+++ Data in this exercise +++

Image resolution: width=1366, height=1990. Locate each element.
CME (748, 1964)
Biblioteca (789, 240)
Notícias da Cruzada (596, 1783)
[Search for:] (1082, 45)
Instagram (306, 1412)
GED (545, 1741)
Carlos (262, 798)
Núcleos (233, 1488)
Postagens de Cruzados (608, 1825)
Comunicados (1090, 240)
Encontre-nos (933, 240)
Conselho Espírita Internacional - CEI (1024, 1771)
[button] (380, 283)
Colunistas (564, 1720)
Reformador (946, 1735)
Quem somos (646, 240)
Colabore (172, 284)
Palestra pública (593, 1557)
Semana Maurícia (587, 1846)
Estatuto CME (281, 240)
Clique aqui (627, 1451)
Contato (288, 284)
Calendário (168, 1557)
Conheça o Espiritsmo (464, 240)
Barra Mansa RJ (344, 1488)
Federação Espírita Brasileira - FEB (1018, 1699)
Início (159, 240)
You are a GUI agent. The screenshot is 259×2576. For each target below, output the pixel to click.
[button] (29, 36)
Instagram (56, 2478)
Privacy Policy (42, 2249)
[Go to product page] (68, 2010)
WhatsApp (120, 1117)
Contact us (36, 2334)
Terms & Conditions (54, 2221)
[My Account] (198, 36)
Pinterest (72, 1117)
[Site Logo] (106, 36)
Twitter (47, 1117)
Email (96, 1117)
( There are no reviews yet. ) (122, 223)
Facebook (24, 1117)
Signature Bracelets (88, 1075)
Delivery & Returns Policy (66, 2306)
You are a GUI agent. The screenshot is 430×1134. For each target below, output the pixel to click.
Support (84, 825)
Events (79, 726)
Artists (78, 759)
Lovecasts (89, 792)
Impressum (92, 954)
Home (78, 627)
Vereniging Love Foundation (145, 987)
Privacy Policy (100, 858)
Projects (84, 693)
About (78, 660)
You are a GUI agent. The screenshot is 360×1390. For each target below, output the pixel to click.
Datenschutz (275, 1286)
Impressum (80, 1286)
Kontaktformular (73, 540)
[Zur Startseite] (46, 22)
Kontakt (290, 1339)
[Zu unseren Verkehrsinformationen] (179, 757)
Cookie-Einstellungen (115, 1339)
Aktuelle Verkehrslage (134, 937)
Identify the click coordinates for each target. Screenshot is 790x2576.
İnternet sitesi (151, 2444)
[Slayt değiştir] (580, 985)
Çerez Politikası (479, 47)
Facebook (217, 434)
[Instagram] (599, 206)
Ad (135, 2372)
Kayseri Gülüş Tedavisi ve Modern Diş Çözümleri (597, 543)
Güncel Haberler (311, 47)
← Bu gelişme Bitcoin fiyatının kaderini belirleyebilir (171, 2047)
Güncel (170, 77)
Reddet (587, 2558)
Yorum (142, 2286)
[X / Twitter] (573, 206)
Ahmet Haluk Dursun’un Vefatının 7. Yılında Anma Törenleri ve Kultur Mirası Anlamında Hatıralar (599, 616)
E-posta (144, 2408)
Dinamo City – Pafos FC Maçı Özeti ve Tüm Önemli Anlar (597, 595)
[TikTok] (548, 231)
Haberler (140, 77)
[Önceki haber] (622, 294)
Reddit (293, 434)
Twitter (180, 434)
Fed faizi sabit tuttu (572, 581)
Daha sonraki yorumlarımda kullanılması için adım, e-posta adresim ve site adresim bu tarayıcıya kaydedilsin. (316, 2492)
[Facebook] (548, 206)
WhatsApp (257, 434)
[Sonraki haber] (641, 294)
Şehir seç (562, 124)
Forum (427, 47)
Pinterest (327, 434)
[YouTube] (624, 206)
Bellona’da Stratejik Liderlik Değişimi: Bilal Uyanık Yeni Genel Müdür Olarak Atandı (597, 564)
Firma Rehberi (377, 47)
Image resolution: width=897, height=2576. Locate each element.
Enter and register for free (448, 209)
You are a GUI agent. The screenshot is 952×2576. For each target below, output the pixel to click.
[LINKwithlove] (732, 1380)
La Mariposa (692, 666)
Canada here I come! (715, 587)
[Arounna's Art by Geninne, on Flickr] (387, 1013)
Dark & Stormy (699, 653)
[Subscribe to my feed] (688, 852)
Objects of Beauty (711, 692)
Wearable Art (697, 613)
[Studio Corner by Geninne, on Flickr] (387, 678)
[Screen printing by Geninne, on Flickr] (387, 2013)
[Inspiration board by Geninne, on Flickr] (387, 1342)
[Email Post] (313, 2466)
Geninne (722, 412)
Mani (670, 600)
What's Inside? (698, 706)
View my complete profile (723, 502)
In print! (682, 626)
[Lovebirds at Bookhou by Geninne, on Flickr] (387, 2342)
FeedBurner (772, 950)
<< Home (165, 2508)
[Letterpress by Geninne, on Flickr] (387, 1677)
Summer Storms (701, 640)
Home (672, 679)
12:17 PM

+++

What are the lines, exactly as written above, from the line with "Biblioteca (789, 240)" to the line with "[Zur Startseite] (46, 22)", both included? Output only those.

**Your response:**
Biblioteca (789, 240)
Notícias da Cruzada (596, 1783)
[Search for:] (1082, 45)
Instagram (306, 1412)
GED (545, 1741)
Carlos (262, 798)
Núcleos (233, 1488)
Postagens de Cruzados (608, 1825)
Comunicados (1090, 240)
Encontre-nos (933, 240)
Conselho Espírita Internacional - CEI (1024, 1771)
[button] (380, 283)
Colunistas (564, 1720)
Reformador (946, 1735)
Quem somos (646, 240)
Colabore (172, 284)
Palestra pública (593, 1557)
Semana Maurícia (587, 1846)
Estatuto CME (281, 240)
Clique aqui (627, 1451)
Contato (288, 284)
Calendário (168, 1557)
Conheça o Espiritsmo (464, 240)
Barra Mansa RJ (344, 1488)
Federação Espírita Brasileira - FEB (1018, 1699)
Início (159, 240)
You are a GUI agent. The screenshot is 259×2576. For each target below, output the pixel to click.
[button] (29, 36)
Instagram (56, 2478)
Privacy Policy (42, 2249)
[Go to product page] (68, 2010)
WhatsApp (120, 1117)
Contact us (36, 2334)
Terms & Conditions (54, 2221)
[My Account] (198, 36)
Pinterest (72, 1117)
[Site Logo] (106, 36)
Twitter (47, 1117)
Email (96, 1117)
( There are no reviews yet. ) (122, 223)
Facebook (24, 1117)
Signature Bracelets (88, 1075)
Delivery & Returns Policy (66, 2306)
You are a GUI agent. The screenshot is 430×1134. For each target below, output the pixel to click.
Support (84, 825)
Events (79, 726)
Artists (78, 759)
Lovecasts (89, 792)
Impressum (92, 954)
Home (78, 627)
Vereniging Love Foundation (145, 987)
Privacy Policy (100, 858)
Projects (84, 693)
About (78, 660)
You are a GUI agent. The screenshot is 360×1390. For each target below, output the pixel to click.
Datenschutz (275, 1286)
Impressum (80, 1286)
Kontaktformular (73, 540)
[Zur Startseite] (46, 22)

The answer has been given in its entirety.